A confirmatory factor analysis of the Hospital Anxiety and Depression scale: Comparing empirically and theoretically derived structures
Article first published online: 24 DEC 2010
2000 The British Psychological Society
British Journal of Clinical Psychology
Volume 39, Issue 1, pages 79–94, March 2000
How to Cite
Dunbar, M., Ford, G., Hunt, K. and Der, G. (2000), A confirmatory factor analysis of the Hospital Anxiety and Depression scale: Comparing empirically and theoretically derived structures. British Journal of Clinical Psychology, 39: 79–94. doi: 10.1348/014466500163121
- Issue published online: 24 DEC 2010
- Article first published online: 24 DEC 2010
- Received 23 February 1998; revised version received 13 July 1999
- Cited By
Objectives. To compare the fit of various factor solutions for the Hospital Anxiety and Depression scale (HAD; Zigmond & Snaith, 1983).
Design. A cross-sectional postal survey was used to collect the data from community-based participants in the West of Scotland Twenty-07 study.
Methods. The HAD scale, a 14-item self-administered measure of anxiety and depression, was completed by 2547 participants from three age cohorts (aged approximately 18, 39 and 58 years). Using confirmatory factor analyses four models suggested by prior exploratory factor analyses were compared to a model derived from Clark and Watson's (1991) tripartite theory of anxiety and depression.
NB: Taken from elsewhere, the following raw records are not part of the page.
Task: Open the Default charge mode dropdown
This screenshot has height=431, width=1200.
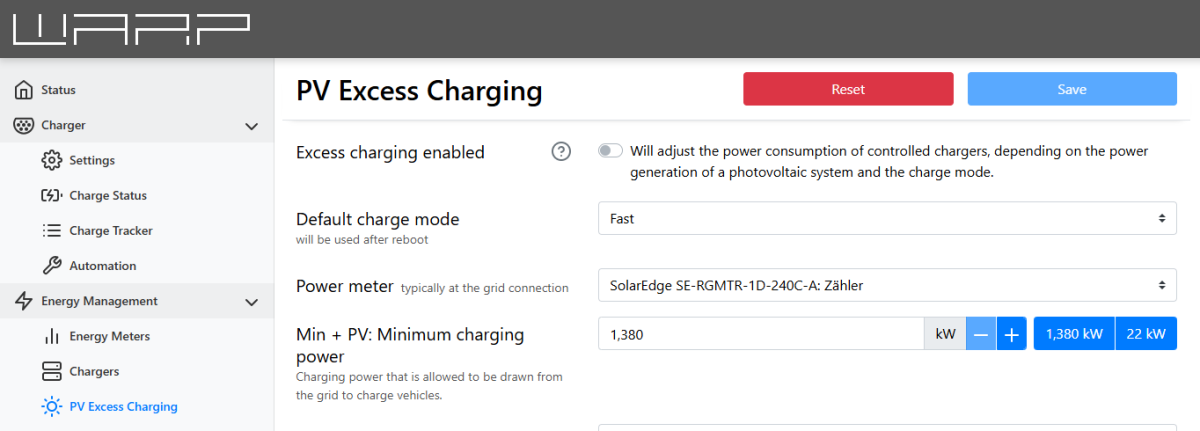Action: point(887,218)
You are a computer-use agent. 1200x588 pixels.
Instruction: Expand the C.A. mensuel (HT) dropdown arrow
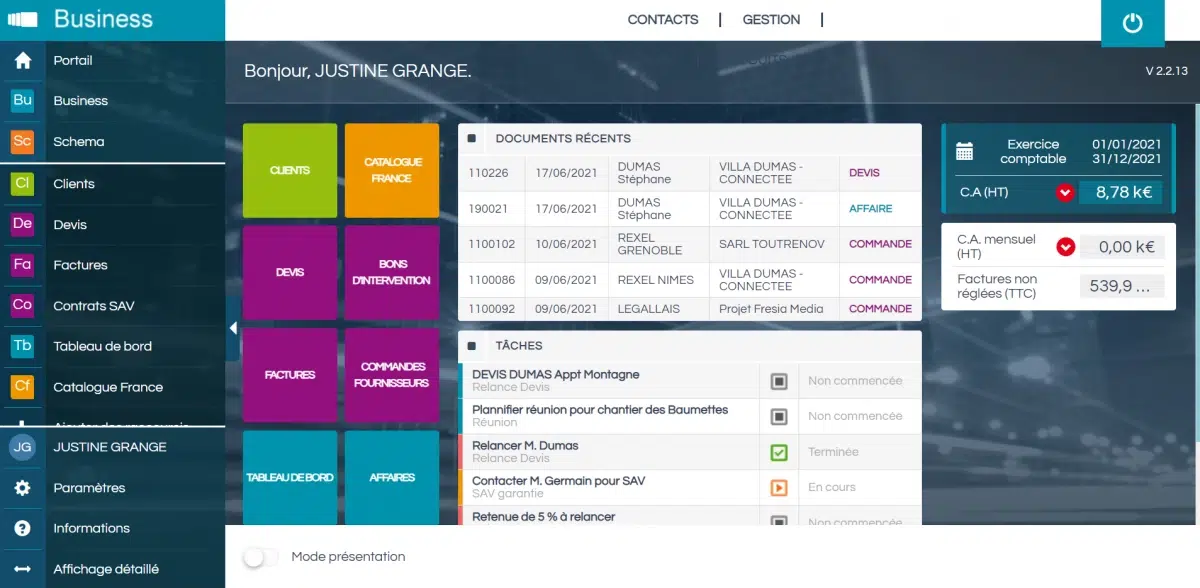click(x=1065, y=247)
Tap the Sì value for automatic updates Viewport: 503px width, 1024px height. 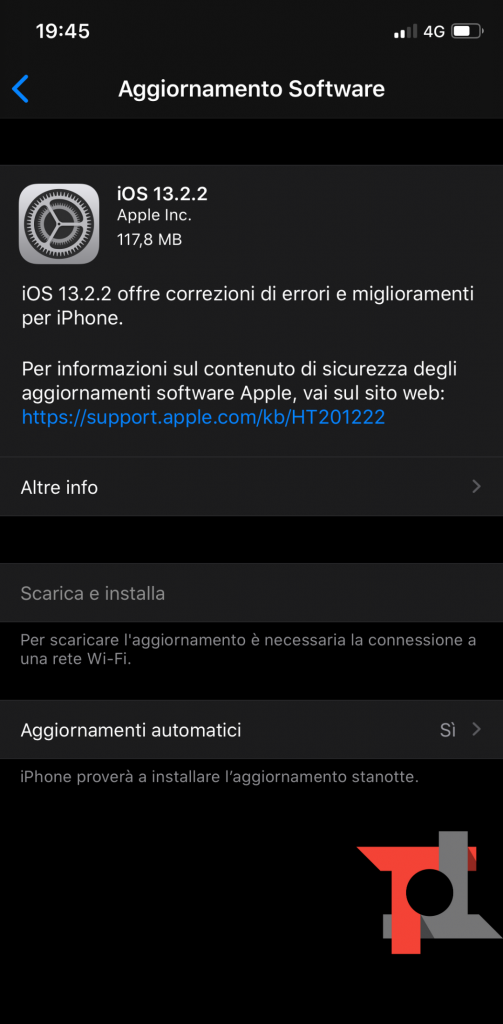pos(447,729)
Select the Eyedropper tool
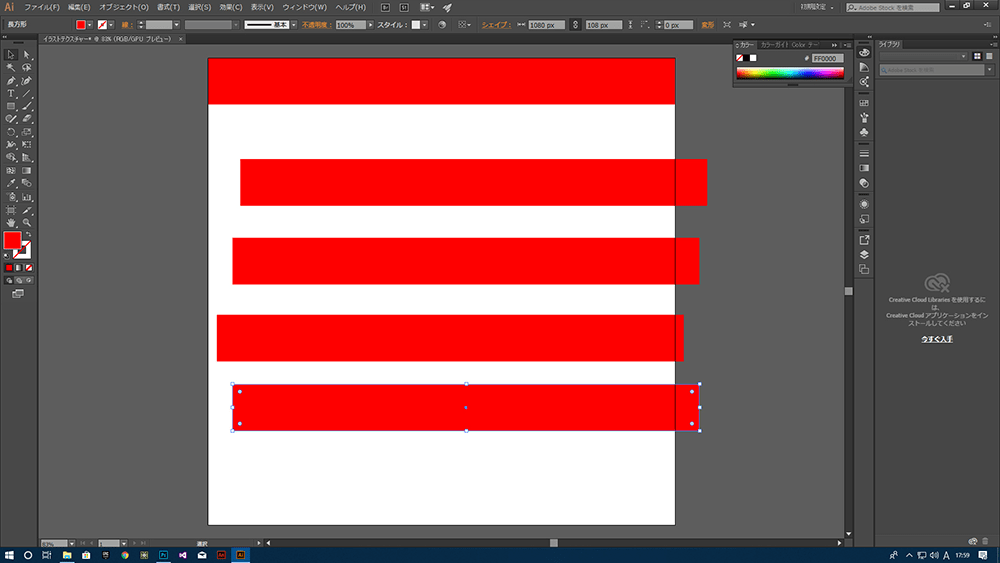The image size is (1000, 563). [11, 184]
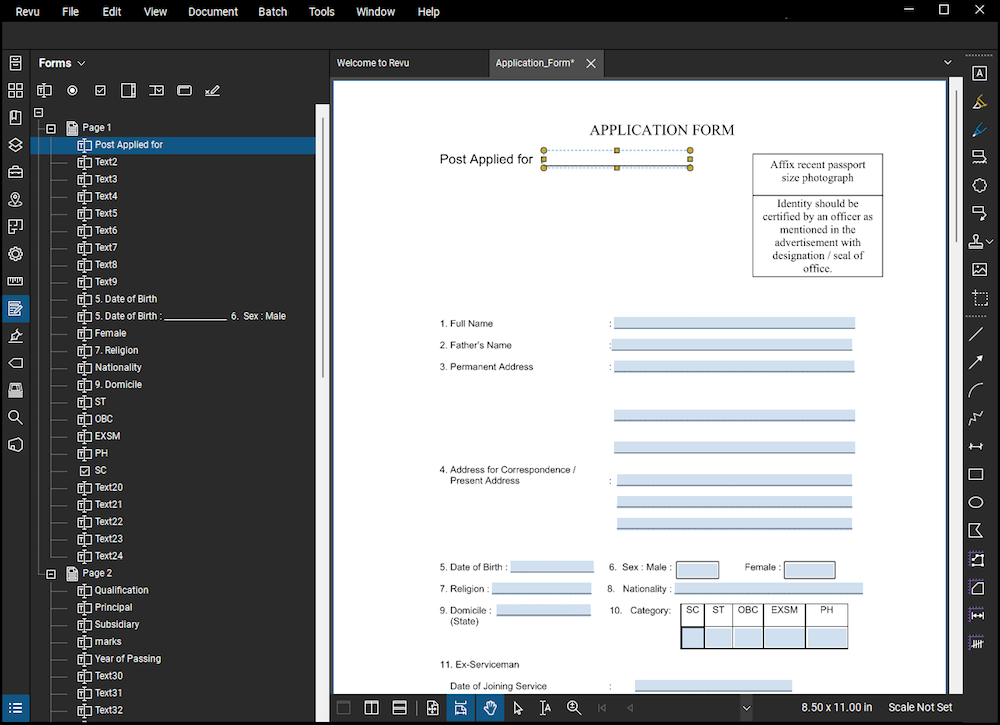Open the Tools menu
This screenshot has width=1000, height=725.
click(321, 11)
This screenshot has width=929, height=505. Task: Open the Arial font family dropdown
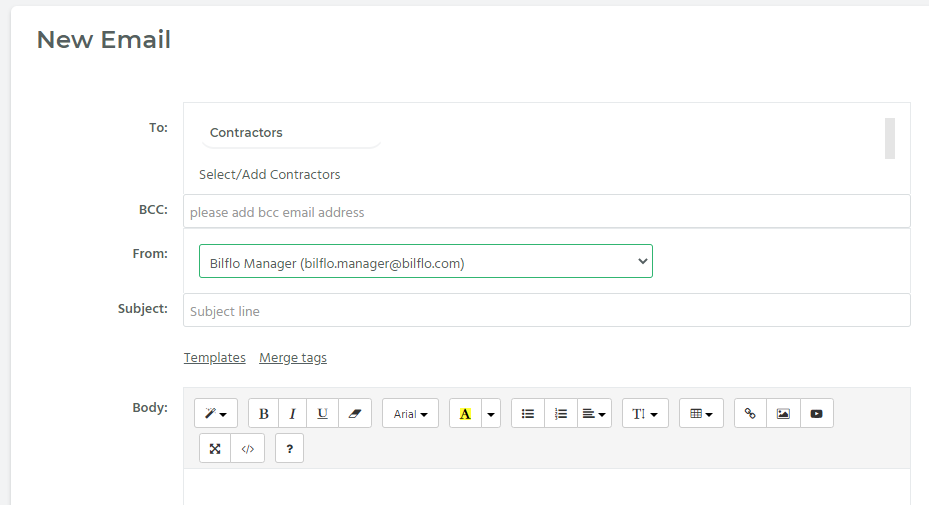pos(411,413)
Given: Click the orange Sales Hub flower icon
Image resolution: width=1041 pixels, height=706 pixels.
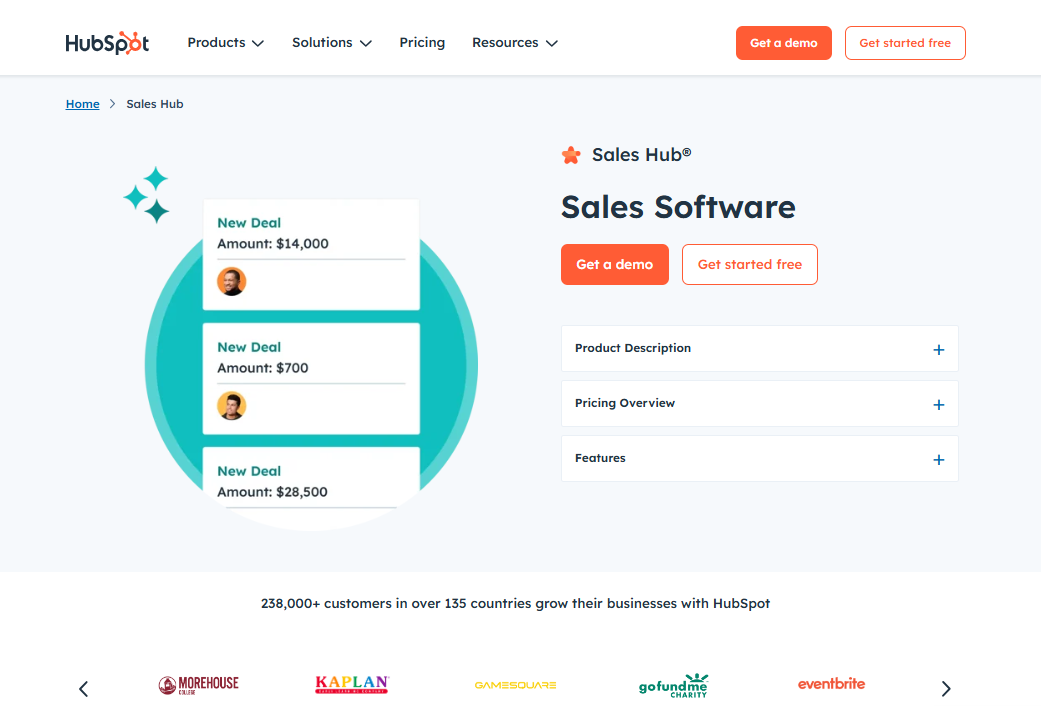Looking at the screenshot, I should point(571,155).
Results. The model derived from the tripartite theory of anxiety and depression (with factors labelled negative affectivity, anhedonic depression and autonomic anxiety) produced the closest fit to the data. This model produced a good fit in all three cohorts although group comparisons suggested that there were variations in the strength of some factor loadings across the three age groups. A model that had a hierarchical arrangement of the three factors in the tripartite model was also produced. This model fit the data equally as well as did the ‘flat’ tripartite model.
Conclusions. Three factors appear to underlie the HAD scale. Research is needed that examines whether or not using sub-scales based on these factors increases the ability of the HAD scale to detect cases of anxiety and depression.